While conversing with Waverly, Napoleon shoots Illya one of his signature lascivious winks, apropos of absolutely nothing, while Illya looks mildly disapproving. Well, huh. Look, it’s not that I think Illya and Napoleon are shagging each other on the sly, it’s just that some scenes make a whole lot more sense if you assume they’re shagging each other on the sly.


Eva successfully delivers the roses and chocolates to a grateful and relieved Madame Nemirovitch. They’re interrupted by the arrival of the twitchy man, who bursts into Nemirovitch’s compartment and demands to speak with her.  Nemirovitch, who identifies him as “Dr. Ingster”, calms him down and promises to meet him later in the drinks car. She then alerts her chauffeur, Konrad, to his presence on the train.

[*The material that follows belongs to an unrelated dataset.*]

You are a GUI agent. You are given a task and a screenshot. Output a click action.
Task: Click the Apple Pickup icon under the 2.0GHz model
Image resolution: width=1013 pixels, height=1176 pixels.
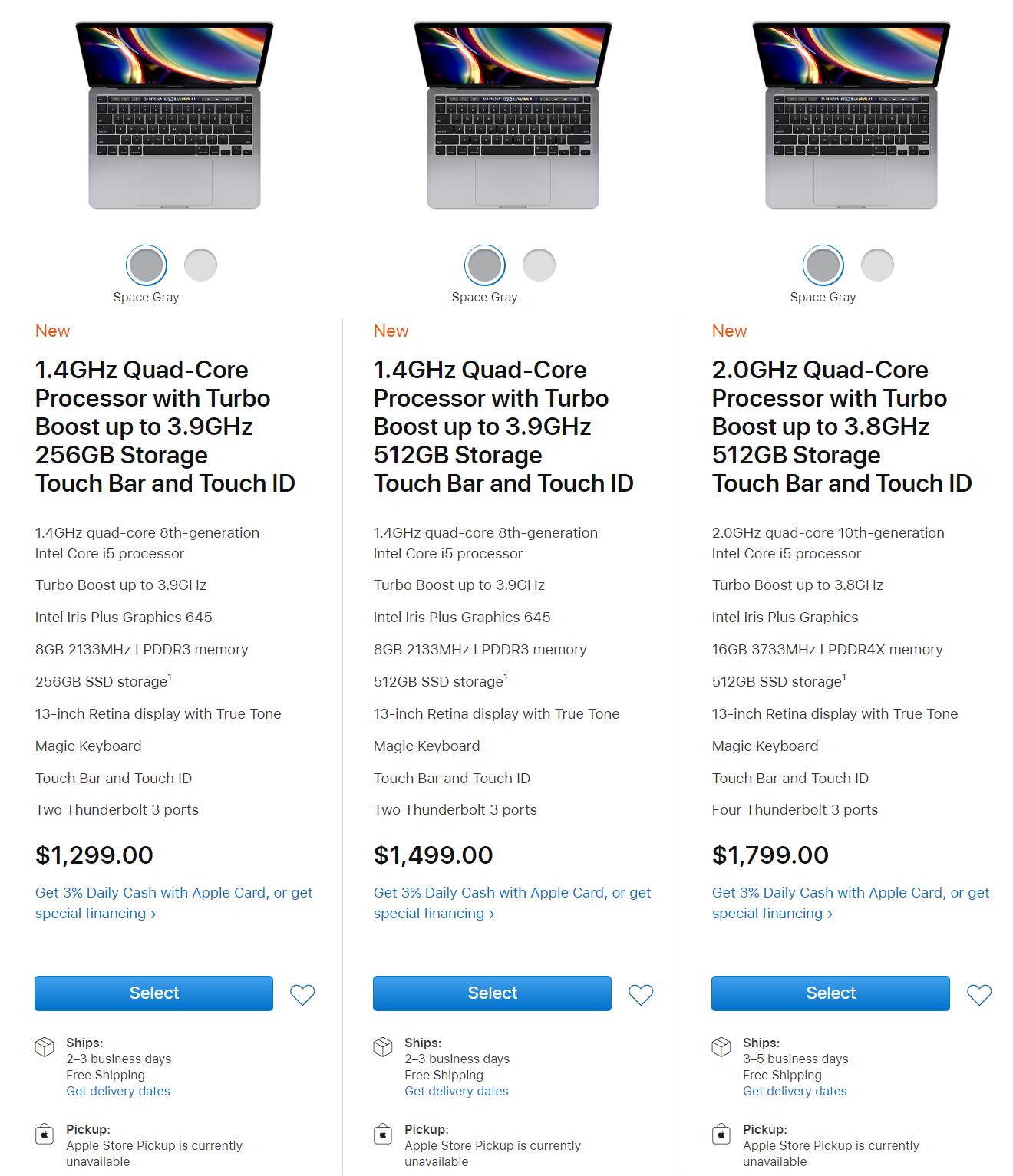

While searching for Dr. Ingster, whom they still believe to be von Kreidel, Napoleon and Illya run into Konrad, who is trying to murder Ingster in the baggage car. Ingster flees to safety, Konrad attacks, weirdly-choreographed fisticuffs on top of the moving train ensue, and Napoleon ends up killing Konrad. “We better get him out of sight,” Napoleon says, staring glumly down at Konrad’s body.

So Napoleon and Illya move Konrad’s corpse from the relative privacy of the baggage compartment to, uh, the ladies’ room, where it’s promptly discovered by a nice American tourist.


God, you two. What was the thought process there? What was going through your decorative heads? Did you just assume women never use the bathroom, is that it?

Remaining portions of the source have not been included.